Search This Blog

Saturday, 24 May 2025

Printing TPU on the Bambu Lab H2D

I had need for a replacement drive belt. A good excuse to try out printing with flexible TPU.


I managed to pick the wettest day in months although luckily the humidity where my printers are only got up to 57%.  I was not expecting great results. I have not attempted to dry the filament. It's new, straight out of the vacuum sealed bag. I have an AMS HT on pre-order specifically for this purpose but that is not here yet and I still wanted to have a go.


I've used Bambu Lab TPU 90A filament through a 0.8mm nozzle, which I will dedicate to only use TPU. I've created the model of the belt in FreeCAD and deliberately put a flat base with 45 degree tangential slopes leading into the otherwise 4mm diameter cross section belt. I've sliced this with 99 wall loops so the result is solid and random seam locations for added strength.

There are contradicting instructions on Bambu's site.
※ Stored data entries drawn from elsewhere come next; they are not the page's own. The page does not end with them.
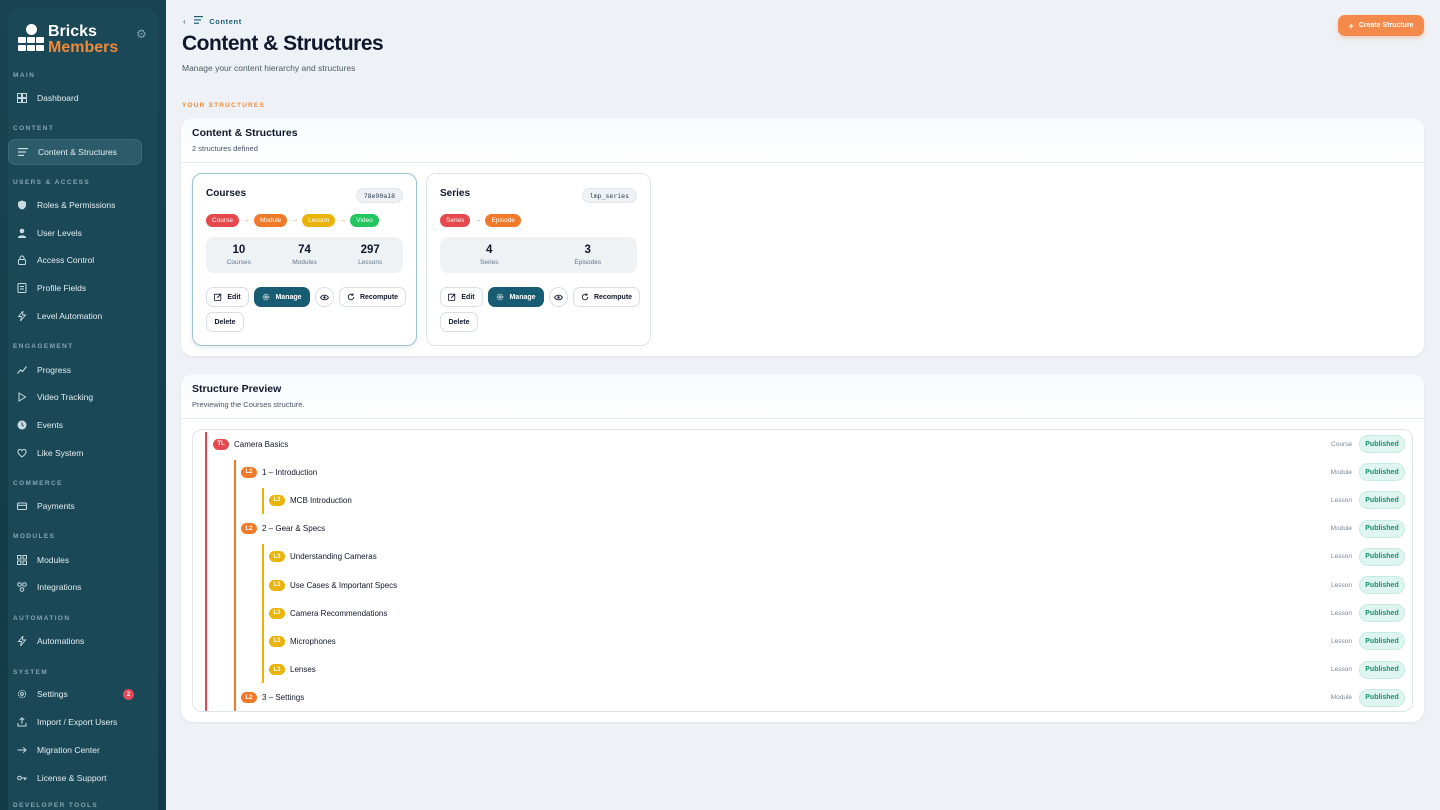 Image resolution: width=1440 pixels, height=810 pixels. Describe the element at coordinates (1381, 26) in the screenshot. I see `create-structure-button: + Create Structure` at that location.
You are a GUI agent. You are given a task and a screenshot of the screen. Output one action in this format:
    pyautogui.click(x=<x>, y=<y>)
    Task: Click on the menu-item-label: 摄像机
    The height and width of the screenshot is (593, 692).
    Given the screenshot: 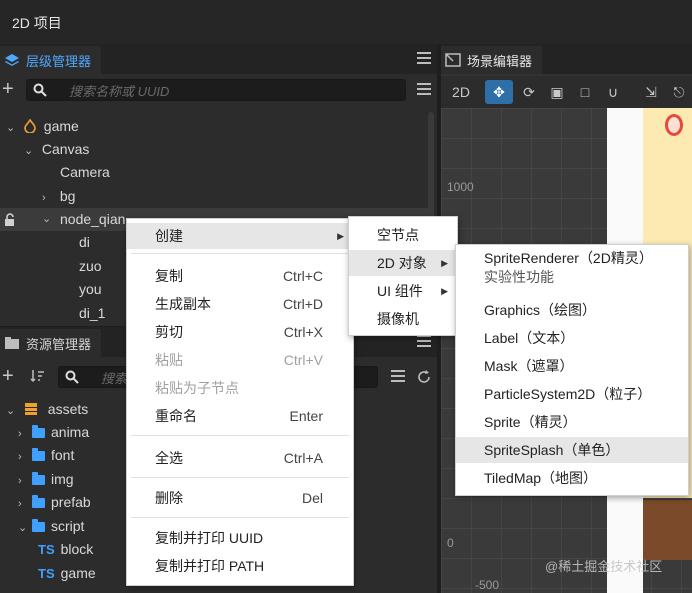 What is the action you would take?
    pyautogui.click(x=398, y=319)
    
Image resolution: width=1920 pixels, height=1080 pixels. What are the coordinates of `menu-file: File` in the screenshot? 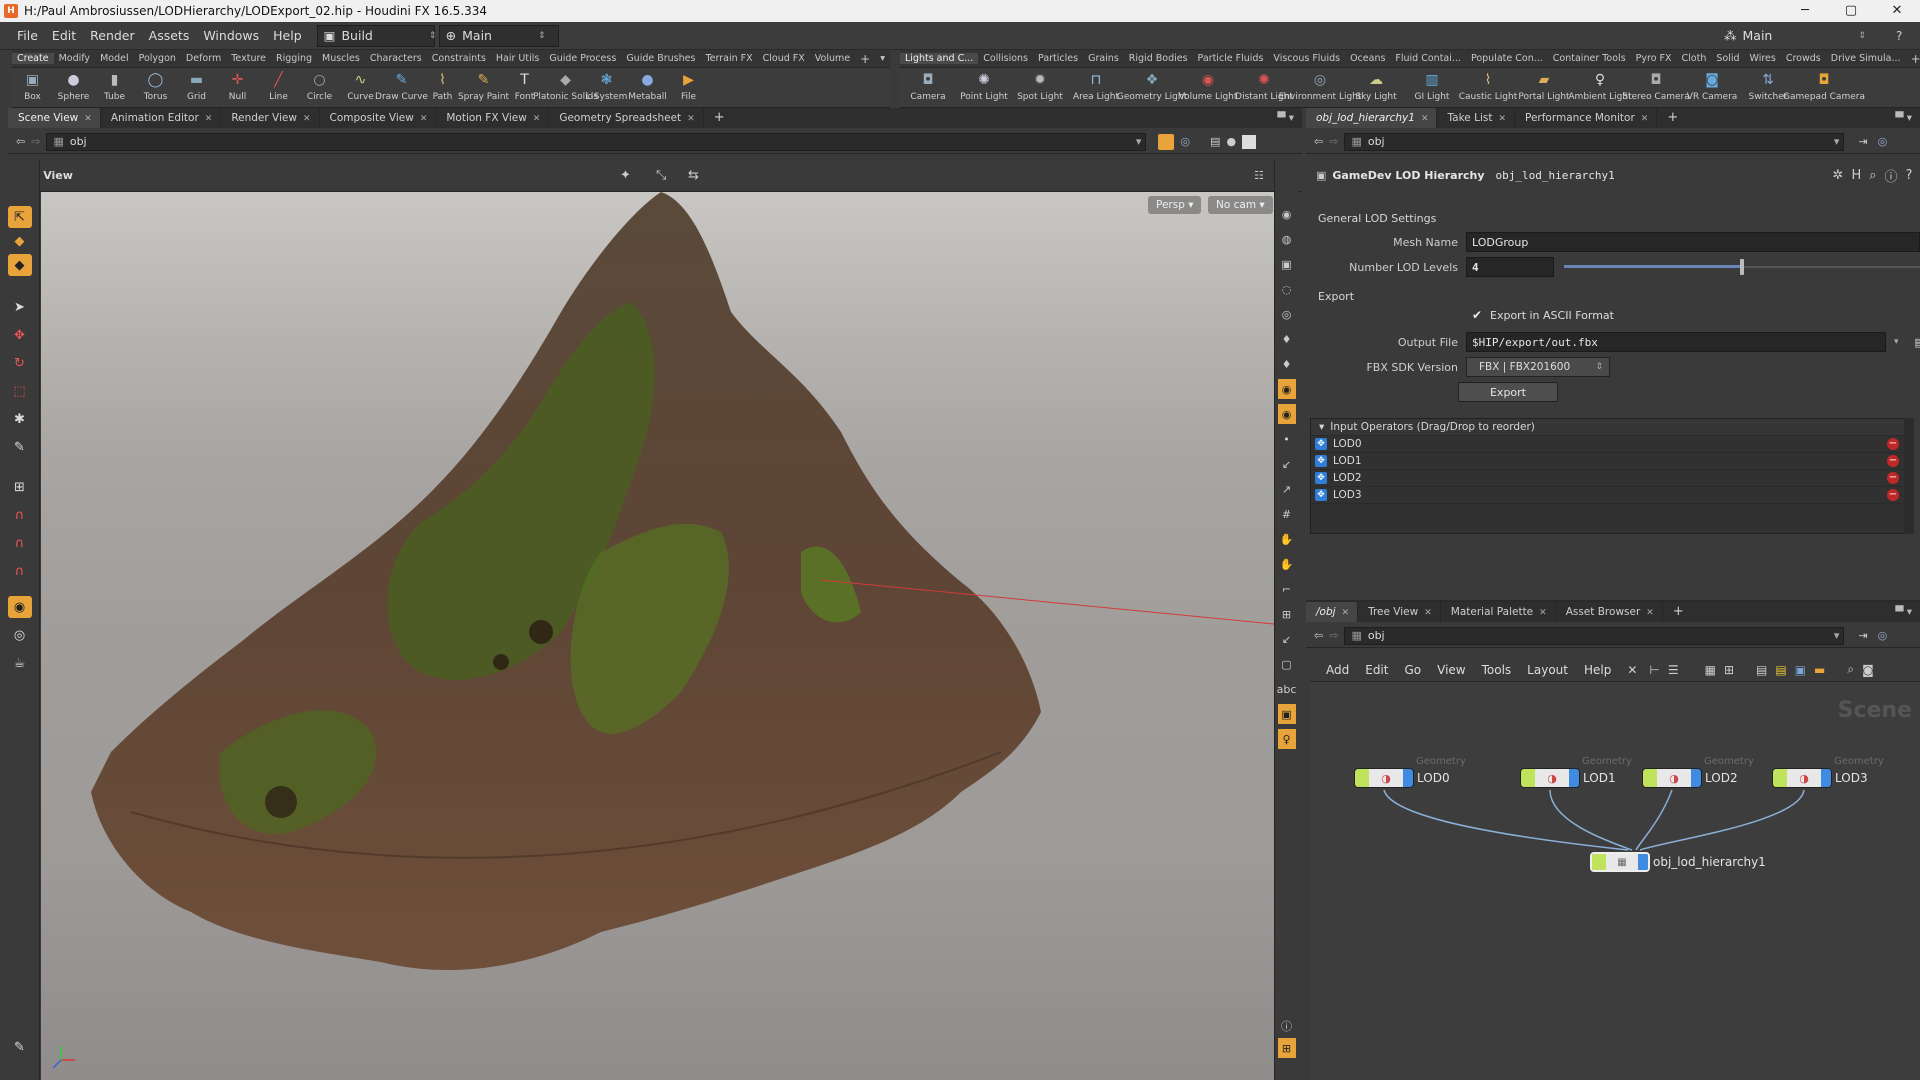 It's located at (28, 36).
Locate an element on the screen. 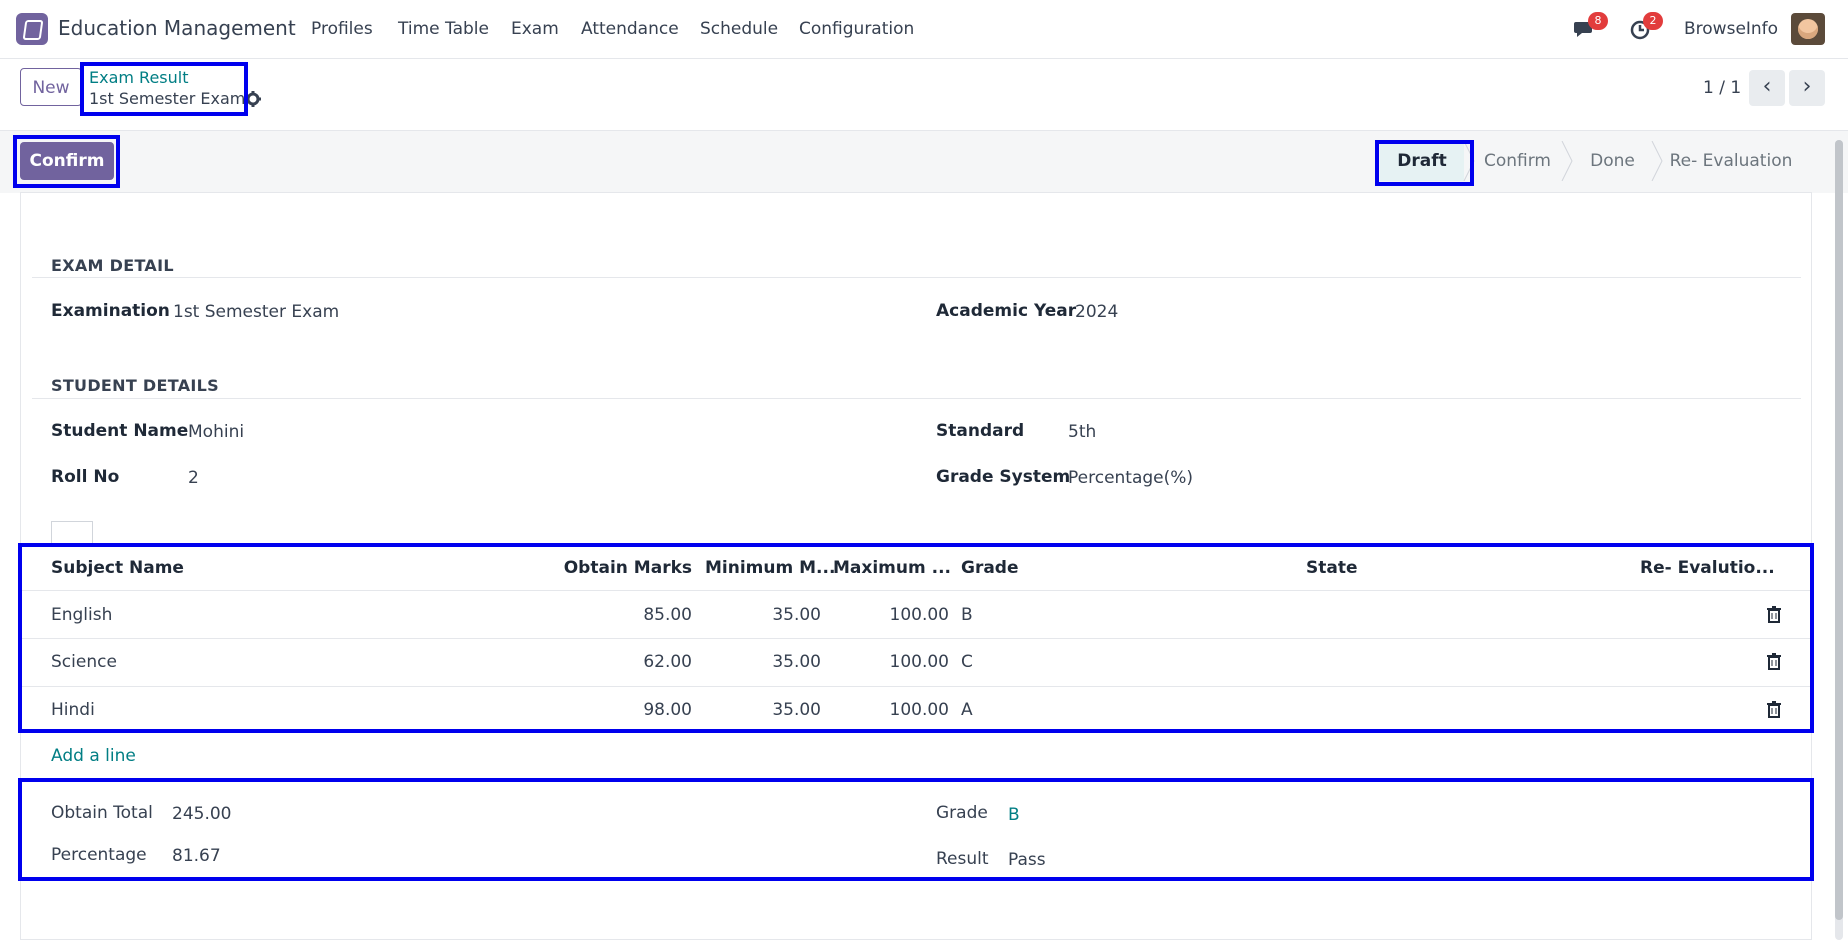  student-details-title: STUDENT DETAILS is located at coordinates (135, 386).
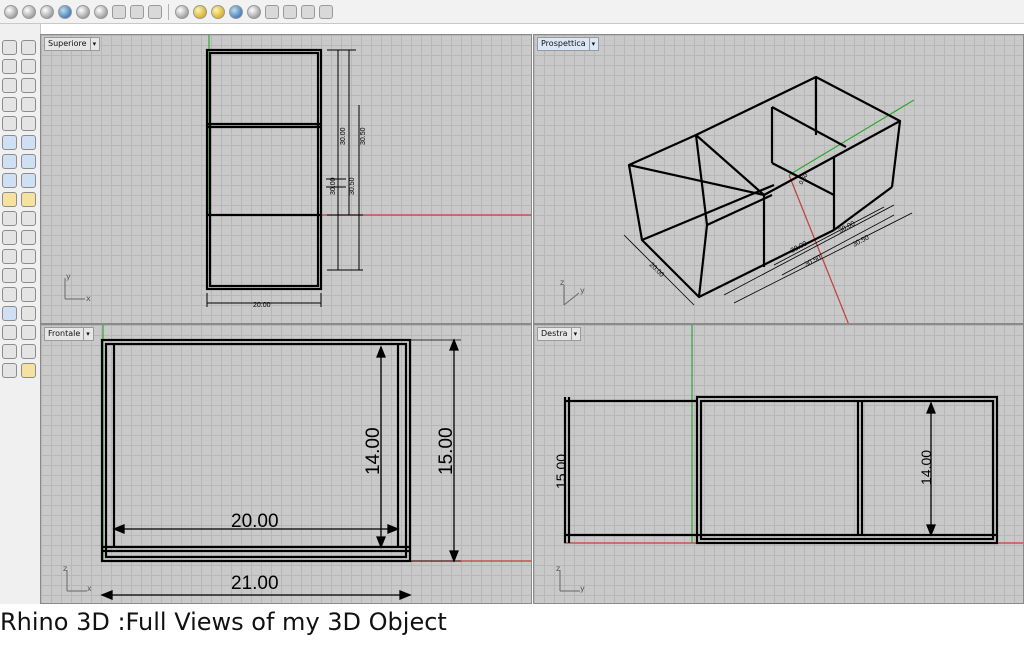  Describe the element at coordinates (119, 12) in the screenshot. I see `technical-icon` at that location.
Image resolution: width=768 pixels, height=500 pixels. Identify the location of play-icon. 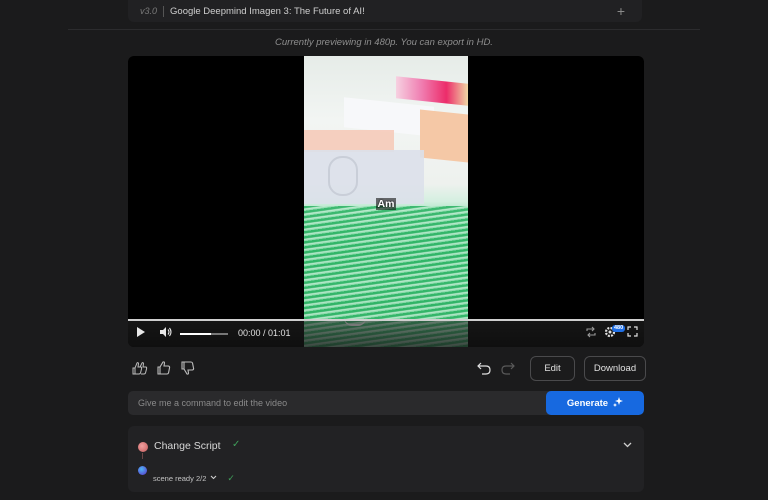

The filament purchase page in the store saying use glue stick for TPU and the wiki saying don't use glue stick on a textured PEI plate because it might stick too much. 

https://wiki.bambulab.com/en/h2/h2d-tpu-printing-guide



I opted not to use glue stick and I was easily able to remove the printed belt using an old plastic membership card, sharpened at one end.


Even with a simplified filament path, approximately as instructed by Bambu but without a suitable container, the pull on the new heavy filament spool was greater than I thought suitable. I made a make shift bush out of a pipe but that barely helped. I thought about pulling out the length of filament needed and cutting, so there would be no spool to pull, but my solution for today was that I kept returning to the print while it was in progress to pull lengths of filament off of the spool by hand, so the extruder had minimal resistance.

The results, although not pretty, are very serviceable for the purpose.


This can only get better when more suitable kit arrives.